I believe the two cartoons in the Christchurch Press and the Marlborough Express were a clumsy and objectionable attempt to draw attention and raise debate about an important issue. The approach taken is indefensible and potentially damaging.
The cartoon depicts two stereotypes. The first is that those who access food in schools have the financial resources to feed their children but would rather spend the money on gambling, smoking, booze and a lavish life style. While there may be some people who fall in this category there are many who don’t and who just simply can’t make ends meet either on a low income or on a benefit. These depictions refuse to accept that. The second is that most of those who fall in this category are brown, overweight and irresponsible.
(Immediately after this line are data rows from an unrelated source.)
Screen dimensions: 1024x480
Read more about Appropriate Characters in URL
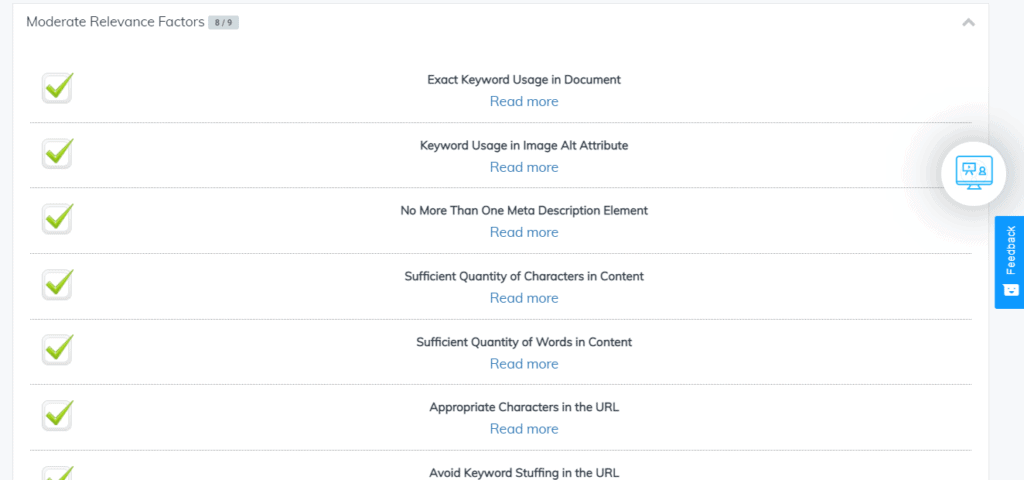(x=524, y=429)
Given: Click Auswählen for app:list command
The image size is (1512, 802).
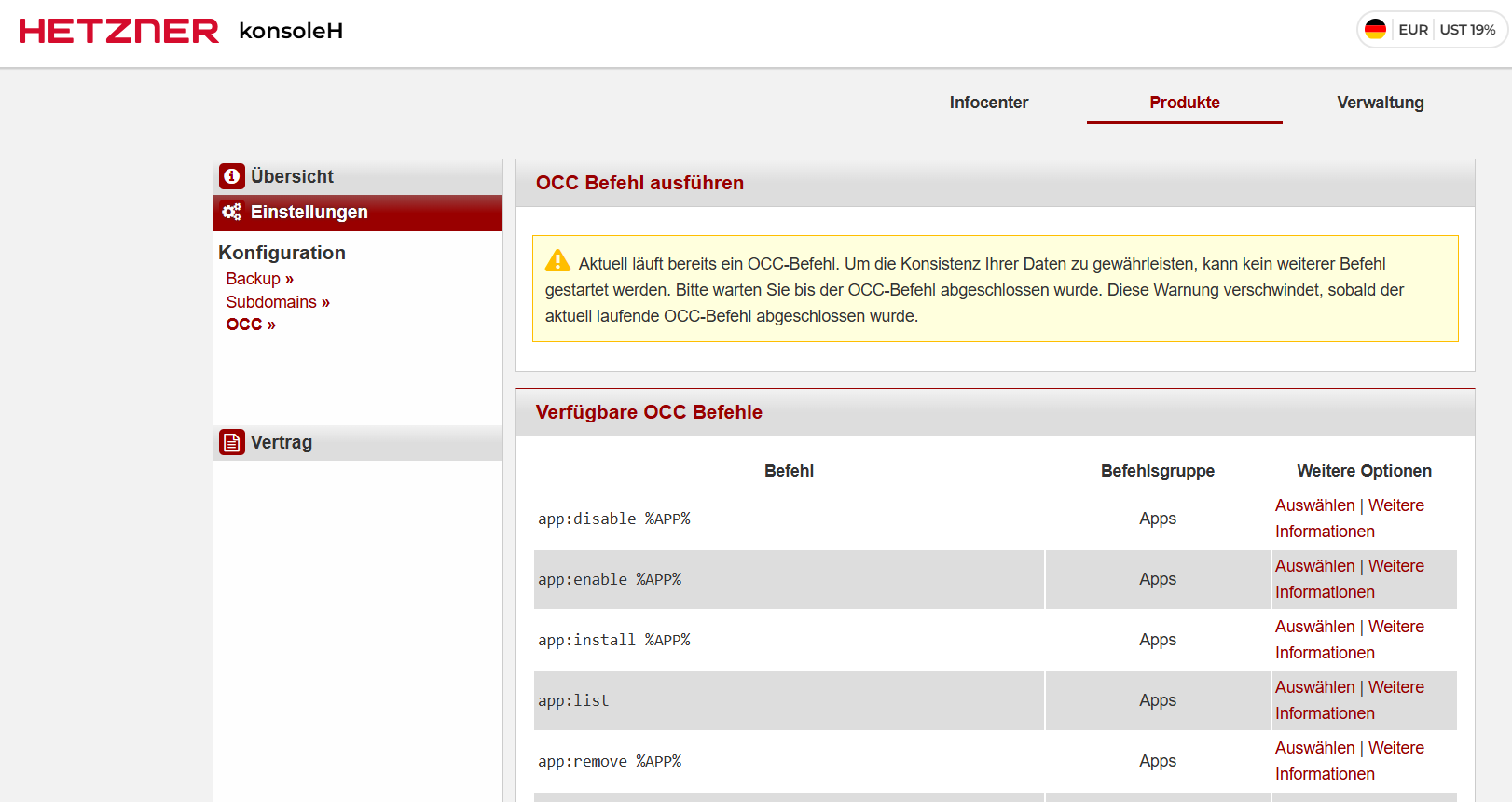Looking at the screenshot, I should point(1314,687).

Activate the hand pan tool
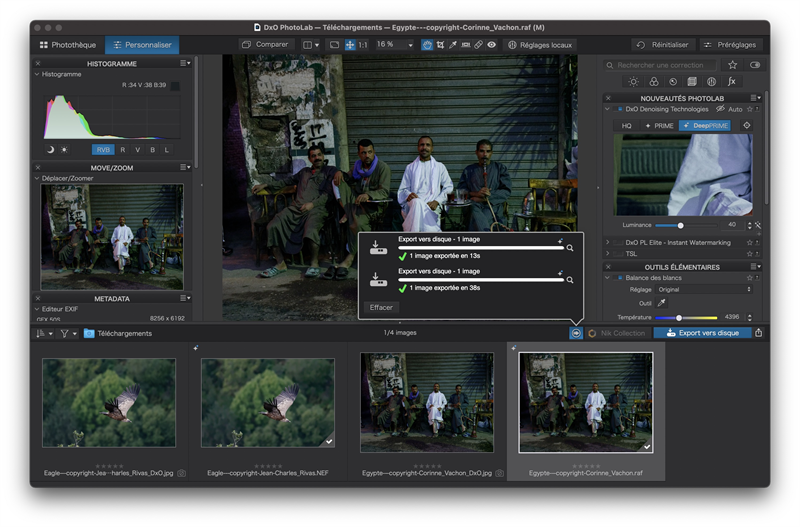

Like all stereotypes the depictions malign those parents who access food in schools most of whom the cartoons depict as Māori and Pacific Islanders. Therefore they are offensive. The defence that the cartoons depict people of different ethnic background is just plain unbelievable. The figures are overwhelmingly brown and overweight, gamble, smoke, drink and have a flash lifestyle.
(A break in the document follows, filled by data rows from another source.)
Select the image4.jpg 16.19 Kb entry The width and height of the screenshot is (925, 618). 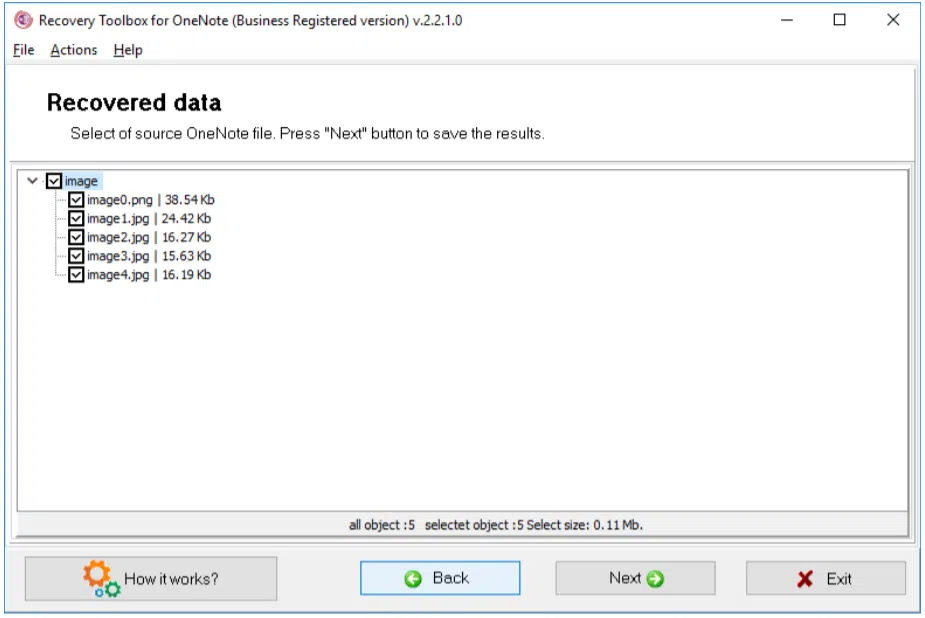click(149, 275)
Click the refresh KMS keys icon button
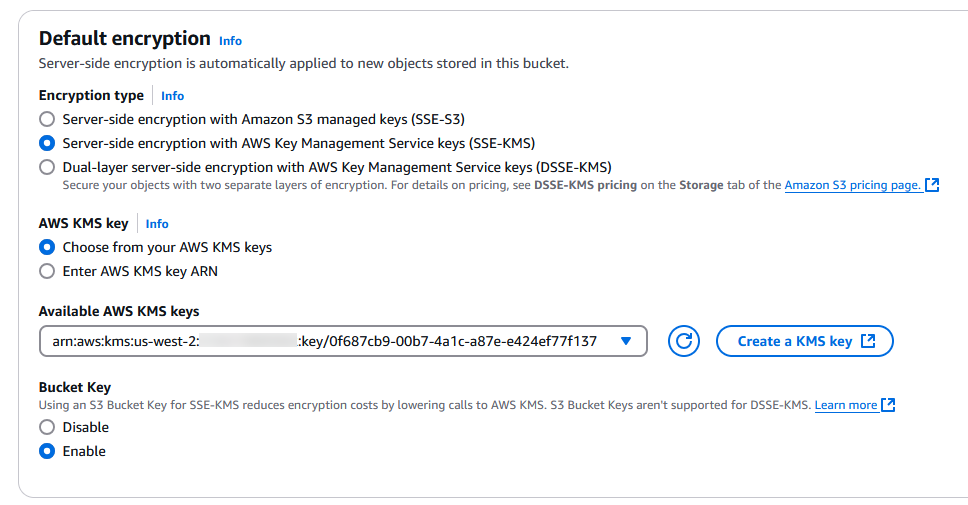 point(684,341)
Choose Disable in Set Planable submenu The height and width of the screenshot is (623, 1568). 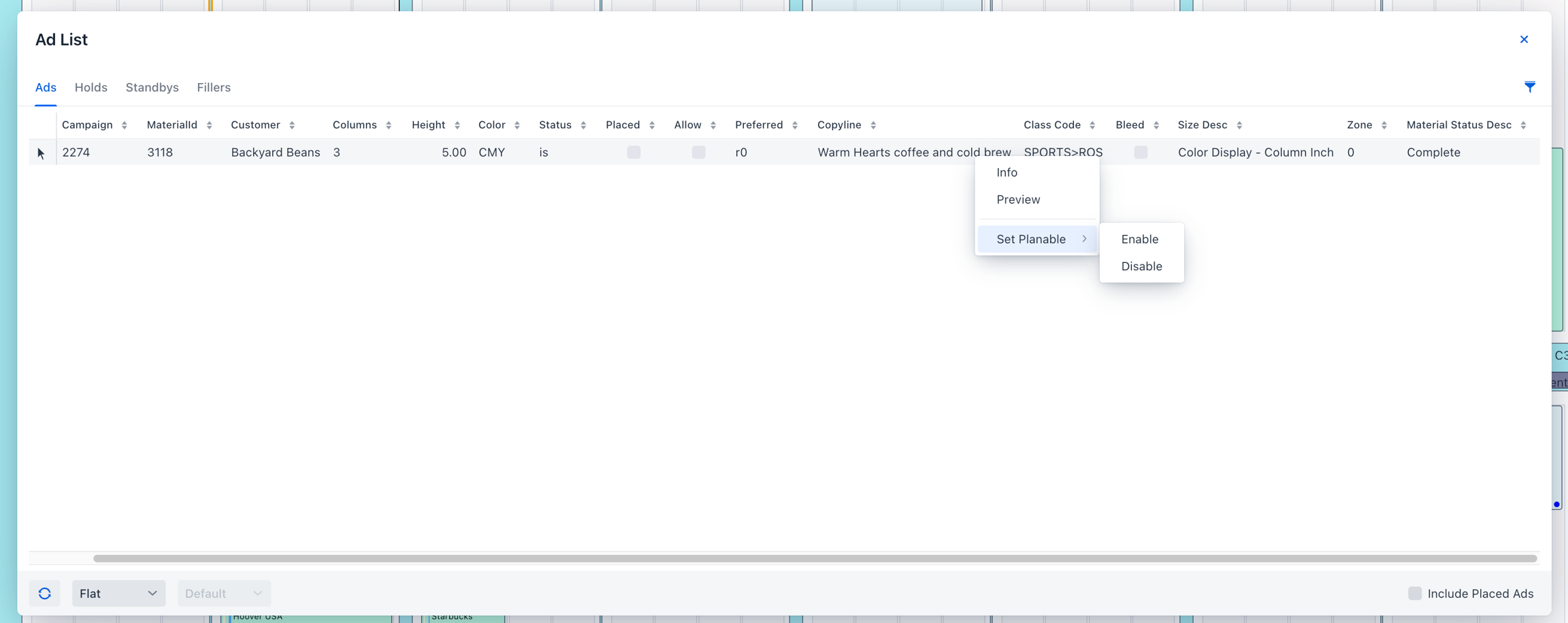[x=1141, y=266]
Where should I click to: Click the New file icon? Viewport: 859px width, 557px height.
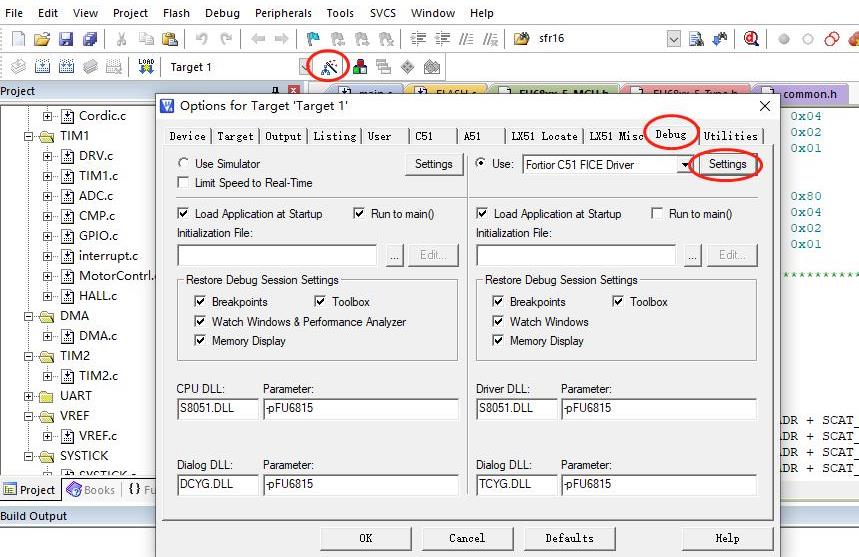click(18, 39)
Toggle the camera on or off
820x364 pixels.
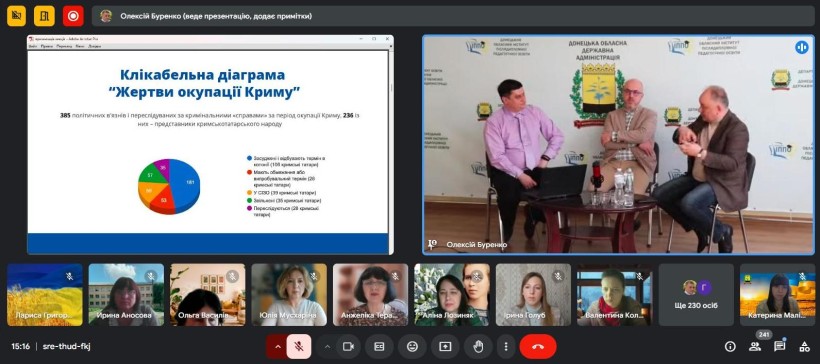[348, 347]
If the cartoonist’s message was that in New Zealand everyone should be able to feed their children because we are a welfare state, he failed miserably in getting that across. Rather the cartoons accidentally or deliberately discount the fact that for whatever reason a good number of children live in poverty and they come to school hungry and in no position to take advantage of the education offered. Any perspective that had an understanding of the needs of children would not depict the programme to feed our hungry children in this way.
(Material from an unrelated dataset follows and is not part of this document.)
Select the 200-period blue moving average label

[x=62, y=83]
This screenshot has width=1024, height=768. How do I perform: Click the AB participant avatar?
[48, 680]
The alternative surely can’t be to let the children go hungry or take them away from their parents? Neither option is realistic and shows little appreciation of the real financial pressures on many families who are not in work or who are in poorly paid jobs.
The second stereotype is even more troubling. Some would say it incites racial disharmony. It certainly does not assist positive race relations. If the cartoons had asked people to take negative action on the parents, who it believes are brown, it would have breached the Human Rights Act for inciting racial disharmony. As such it would have led to the commencement of the process of mediation and even eventual prosecution. I accept that it does not reach that threshold.
The cartoonist does have a responsibility to present issues fairly. Satire is fine but there is a fine line. There are many complex issues behind child poverty. The cartoons should also show an appreciation of the impact of the depictions on minority ethnic groups. Instead they trivialise these two issues and as such the two papers ought to print a retraction. The Race Relations Commissioner should also take a much stronger line to discredit this approach and to caution cartonists who periodically stay into this style.